El cálculo es del ingeniero eléctrico y experto en el tema, José Aguilar y es citado en el recién editado libro El gran saqueo, de Carlos Tablante y Marcos Tarre. Unas cuantas empresas, ex funcionarios del gobierno y hábiles operadores han hecho grandes negocios bajo el marco permisivo de la “emergencia” cuyos resultados están a la vista: tal como dice Tablante en este libro la obra eléctrica construida e instalada a lo largo de 40 años de los gobiernos anteriores al de Chávez es “la que aun genera la energía que consume en Venezuela”.

¿Y qué pasó entonces con ese montón de dinero? ¿Qué se hizo? ¿A dónde fue a parar? En El gran saqueo tratan de explicar a manos de quienes fue a parar al menos una parte. Derwick Associates, que se sepa, es la firma campeona en materia de contratos recibidos: “obtuvo alrededor de 2.200 millones de dólares”.

“Derwick Associates fue escogida a dedo para beneficiarse de los contratos de la emergencia eléctrica”, dice el libro recordando la reveladora investigación que sobre este caso hiciera el periodista César Batiz. Y el dedo –señala Tablante- fue el de Rafael Ramírez. La historia de esta compañía que no acreditaba experiencia alguna en el sector energético contiene señalamientos sobre ventas de turbinas generadoras de segunda y tercera mano, sobreprecios y fraude en sus tratos con Corpoelec, CVG, Pdvsa y Sidor. El libro menciona la filtración de 14 mil archivos de pruebas suministradas por un ex empleado de ProEnergy, una empresa subcontratada por Derwick para hacerse cargo de sus compromisos con la Nación. Y se recuerda, además, la supuesta participación del ex viceministro de Energía Eléctrica, Nervis Villalobos; y del ex presidente de la Electricidad de Caracas, Javier Alvarado, “como intermediarios y receptores de sobornos a cambio de contratos eléctricos de Corpoelec y Pdvsa” que salieron a relucir en medio de un caso legal contra Derwick en Nueva York.

El empresario Roberto Rincón es otro de los mencionados. Rincón –amigo del ex director de Inteligencia Militar, Hugo Carvajal- es noticia en estos momentos: fue arrestado el 16 de diciembre en Estados Unidos y se le acusa de lavado de dinero y recibir sobornos por parte de compañías estadounidenses en una trama vinculada a negocios con Pdvsa.

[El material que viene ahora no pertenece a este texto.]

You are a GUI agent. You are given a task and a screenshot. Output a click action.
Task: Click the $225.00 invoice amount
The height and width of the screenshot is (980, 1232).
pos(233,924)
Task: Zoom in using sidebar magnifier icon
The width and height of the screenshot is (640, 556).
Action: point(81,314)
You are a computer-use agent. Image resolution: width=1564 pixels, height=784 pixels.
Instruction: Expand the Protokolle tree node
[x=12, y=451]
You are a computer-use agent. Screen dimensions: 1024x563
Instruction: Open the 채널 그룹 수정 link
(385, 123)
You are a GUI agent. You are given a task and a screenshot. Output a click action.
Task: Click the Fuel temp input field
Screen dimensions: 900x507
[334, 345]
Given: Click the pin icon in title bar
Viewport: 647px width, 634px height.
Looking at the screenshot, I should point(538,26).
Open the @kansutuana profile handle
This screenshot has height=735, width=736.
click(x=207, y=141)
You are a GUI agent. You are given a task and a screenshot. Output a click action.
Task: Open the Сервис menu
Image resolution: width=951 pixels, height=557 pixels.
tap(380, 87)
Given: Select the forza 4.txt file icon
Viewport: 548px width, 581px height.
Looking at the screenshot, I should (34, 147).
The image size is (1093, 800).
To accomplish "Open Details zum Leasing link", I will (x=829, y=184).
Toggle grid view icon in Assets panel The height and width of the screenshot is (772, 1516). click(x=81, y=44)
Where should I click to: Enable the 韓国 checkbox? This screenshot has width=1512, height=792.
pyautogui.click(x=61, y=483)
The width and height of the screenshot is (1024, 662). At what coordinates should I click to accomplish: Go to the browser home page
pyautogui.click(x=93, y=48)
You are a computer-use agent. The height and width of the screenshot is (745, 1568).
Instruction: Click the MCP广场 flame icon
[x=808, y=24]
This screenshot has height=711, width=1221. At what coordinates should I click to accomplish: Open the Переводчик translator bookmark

Ovarb Industrial LLC y Tradequip, dos de las empresas propiedad de Rincón, entre 2008 y 2014 “lograron contratos por más de 500 millones de dólares en obras eléctricas”. Y nuevamente asoma el dedo de Ramírez.

La tragedia del sector eléctrico también queda retratada en El gran saqueo con el estado de las grandes promesas incumplidas. La Central Hidroeléctrica Fabricio Ojeda (La Vueltosa), por ejemplo: sus obras arrancaron en 2004 y debió estar plenamente operativa tres años después. Al día de hoy eso no ha sucedido y podrían haberse perdido ya –tan solo por la demora- alrededor de 585 millones de dólares. El proyecto hidroeléctrico Manuel Piar (Tocoma) es otro: “Se ofreció para 2007 con una inversión de 2 mil 366 millones de dólares. Tras ocho años de retraso, la inconclusa obra ha recibido más de ocho mil millones de dólares. Se trata de la más costosa de todas las centrales venezolanas”.

 

¿Quiénes deberían rendir cuentas al país sobre todo esto? Tablante lo apunta: “…los responsables gubernamentales de la desastrosa gestión de la denominada emergencia eléctrica, empezando por el Estado Mayor Eléctrico, integrado por Rafael Ramírez, Alí Rodríguez Araque, Elías Jaua, Rodolfo Sanz y Jorge Giordani, por el ministro de Energía Eléctrica Jesse Chacón y sus antecesores: Ángel Rodríguez, Héctor Navarro y los viceministros Nervis Villalobos, Javier Alvarado Ochoa, María Gabriela González Urbaneja y Argenis Chávez Frías, este último también en calidad de presidente de Corpoelec”.